Er is geen beste reistijd voor Zweden. Zomer- of winter, in Zweden zit je altijd goed. Mei t/m september zijn fijne maanden om eropuit te trekken in de natuur. In de maanden oktober en november valt er in Zweden veel neerslag en kunnen de wegen ijzig worden. Vanaf december is het winterseizoen geopend, en kun je er terecht voor een echt winteravontuur.
In het voorjaar gaan de temperaturen steeds meer omhoog en laten de wilde dieren in de bossen zich steeds meer zien. Ook komt de natuur steeds meer tot leven.
De zomers in het zuiden van Zweden zijn aangenaam, warme temperaturen en het blijft lang licht. In het midden van Zweden is het iets koeler en liggen de temperaturen rond de 21 graden in het juli. De zomers in het noorden zijn het kortst, maar hier kan je wel gaan genieten van de middernachtzon.

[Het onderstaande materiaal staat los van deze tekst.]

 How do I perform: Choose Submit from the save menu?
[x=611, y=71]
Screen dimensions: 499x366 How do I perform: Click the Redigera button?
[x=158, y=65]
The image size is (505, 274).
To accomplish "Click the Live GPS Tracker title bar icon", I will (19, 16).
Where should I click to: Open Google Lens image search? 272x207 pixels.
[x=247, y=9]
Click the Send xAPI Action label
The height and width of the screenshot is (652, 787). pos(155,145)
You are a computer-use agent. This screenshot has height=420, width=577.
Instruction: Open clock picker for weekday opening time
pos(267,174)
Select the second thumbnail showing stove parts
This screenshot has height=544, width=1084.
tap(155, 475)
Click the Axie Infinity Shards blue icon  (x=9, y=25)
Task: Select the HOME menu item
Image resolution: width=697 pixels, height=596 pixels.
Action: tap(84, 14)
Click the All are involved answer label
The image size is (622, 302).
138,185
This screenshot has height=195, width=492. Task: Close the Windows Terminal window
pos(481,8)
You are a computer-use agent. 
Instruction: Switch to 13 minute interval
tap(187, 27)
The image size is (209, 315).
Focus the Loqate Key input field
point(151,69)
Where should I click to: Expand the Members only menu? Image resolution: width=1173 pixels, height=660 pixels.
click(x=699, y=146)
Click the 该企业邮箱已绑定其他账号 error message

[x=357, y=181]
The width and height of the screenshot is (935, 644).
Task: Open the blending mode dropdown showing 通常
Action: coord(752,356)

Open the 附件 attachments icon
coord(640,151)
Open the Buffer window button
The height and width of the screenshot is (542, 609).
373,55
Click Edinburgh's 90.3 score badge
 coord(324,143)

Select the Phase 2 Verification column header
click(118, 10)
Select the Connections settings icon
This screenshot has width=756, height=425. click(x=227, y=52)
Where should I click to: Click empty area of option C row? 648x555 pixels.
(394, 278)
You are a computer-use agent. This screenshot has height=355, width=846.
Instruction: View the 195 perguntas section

Ga je richting het najaar dan dalen in Zweden de temperaturen en valt er veel regen. Maar je kan wel genieten van de prachtige herfstkleuren. Naast de herfstkleuren kun je ook in de periode genieten van de bosbessen, vossenbessen en frambozen.
In de maand oktober kan in Zweden de eerste sneeuw al vallen en word het een stuk kouder, het begin van de winter. In het noordelijkste deel van Zweden duurt de poolnacht ongeveer 2 maanden, hier komt de zon namelijk niet boven de horizon. Het is in dit deel van Zweden ook erg koud met gemiddelde temperaturen van -30 graden.
Wil je graag het noorderlicht gaan bewonderen dan kan dit van de maanden november tot maart/april in het noorden van Zweden. Op een heldere winternacht is dit natuurfenomeen te bewonderen. In vrijwel heel Zweden valt sneeuw, dus wil je graag een keer op wintersport in Zweden, dan kun je je hart ophalen in de wintersportgebieden van het land.